If you’re skeptical that your business could be infiltrated by internet scammers, consider that the Federal Trade Commission received reports of fraud from 2.2 million Americans in 2020 and that people in 20 countries lost $172 billion in 2017 to hackers, including consumers of all ages. Scammers keep getting more inventive and elusive, constantly adapting to upgrades in computer security and the vigilance of people in the commercial and consumer sectors. Like good con men, scammers prey on human greed and fear, and a momentary lapse of attention can prove disastrous. Here are a few of the more common scams to watch out for.

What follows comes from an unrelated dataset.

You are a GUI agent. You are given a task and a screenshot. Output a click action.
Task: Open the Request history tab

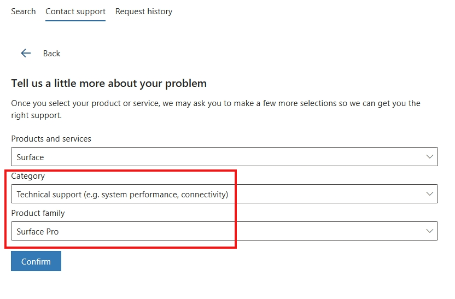coord(144,11)
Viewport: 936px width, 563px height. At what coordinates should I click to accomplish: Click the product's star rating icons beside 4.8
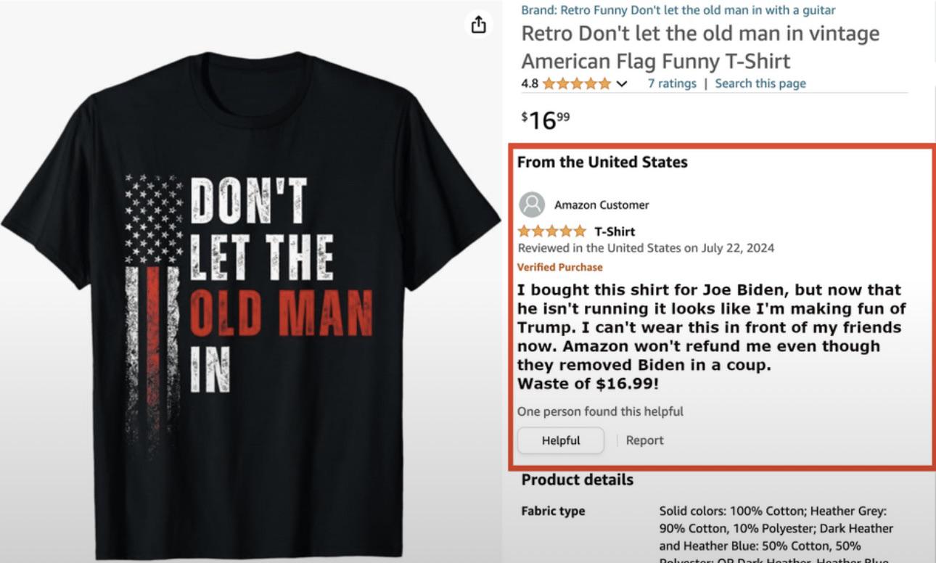tap(576, 83)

Phishing scams are among the most common cyber attacks that businesses face today; it’s the third-most-common form of internet-based crime, according to the FBI. Phishing scams come in the form of emails that appear legitimate, perhaps disguised as a communication from Apple, Amazon, PayPal, or Microsoft indicating there’s a problem with your account and encouraging you to click on a link, or luring you with the promise of a purchase refund or discount. Following their link can give scammers access to your login information.
Ransomware is another tricky scam that entices victims to double-click on an email attachment or download an attached file, which delivers a virus or malware that locks up your PC and encrypts your files. This is generally followed by a message that if you’ll pay a specific amount of money (usually demanded in Bitcoin so they can’t be traced by conventional means), the perpetrators will unlock/decrypt your files. Your best guard against this fast-growing scam is right out of computer security 101—set up a continuous backup system and always accept Microsoft security protection updates. These “click here” scams are always dangerous: All it takes is a click of the mouse by a distracted employee and you’ve got a security problem that can be time-consuming and costly to counteract.
Email from the Boss
Most of us are hard-wired to respond promptly and obediently when we receive an email from a supervisor or high-ranking company official. It’s a knee-jerk reaction, and that’s what the inventors of a rapidly growing scam are counting on. Targets receive an email from someone pretending to be “the boss,” who claims to need money wired to him to deal with a business emergency while he’s on the road. These tend to be carefully targeted emails and are difficult for spam filters to weed out, so make sure staff knows that no company official would ever make such a request (without going through the chain of command), and that they’re to bring it to the attention of management and IT immediately. Also, it’s not a bad idea to fine-tune your money transfer security to make sure a situation like this doesn’t occur.
A data breach can happen in a matter of seconds and do a great deal of damage before anyone knows what’s happened. It’s important to have cybersecurity technology in place to help locate the source of the problem and put a stop to it. However, there’s more to it, as digital forensic specialists can also preserve and recover your valuable data and analyze the situation so that further breaches can be avoided. Your cyber threat recovery plan should identify what data you need to recover first, define objectives, and specify which staff will be responsible for your recovery efforts.
Employees are your first line of defense against computer scams, so it’s important that they know what to watch for. One of the best ways to guard against attacks is to teach them to recognize any red flags, such as emails that contain impersonal greetings, grammar or style errors, and warnings that “immediate action” is required. Your company’s computer security protocol should ensure that any suspected attack is reported to the IT department in a timely manner. Advise staff to communicate with co-workers if they identify a scam to prevent others from being victimized, and staff should be prohibited from sharing passwords or other sensitive data via email.
These days, companies rise and fall based on the extent, quality, and security of their data. That’s why it’s so vital that employees understand the threat that scams present, know how to recognize the signs and act accordingly to prevent catastrophic infiltrations. Establishing a clear protocol for staff members is one of the best ways to get everyone thinking in terms of computer security.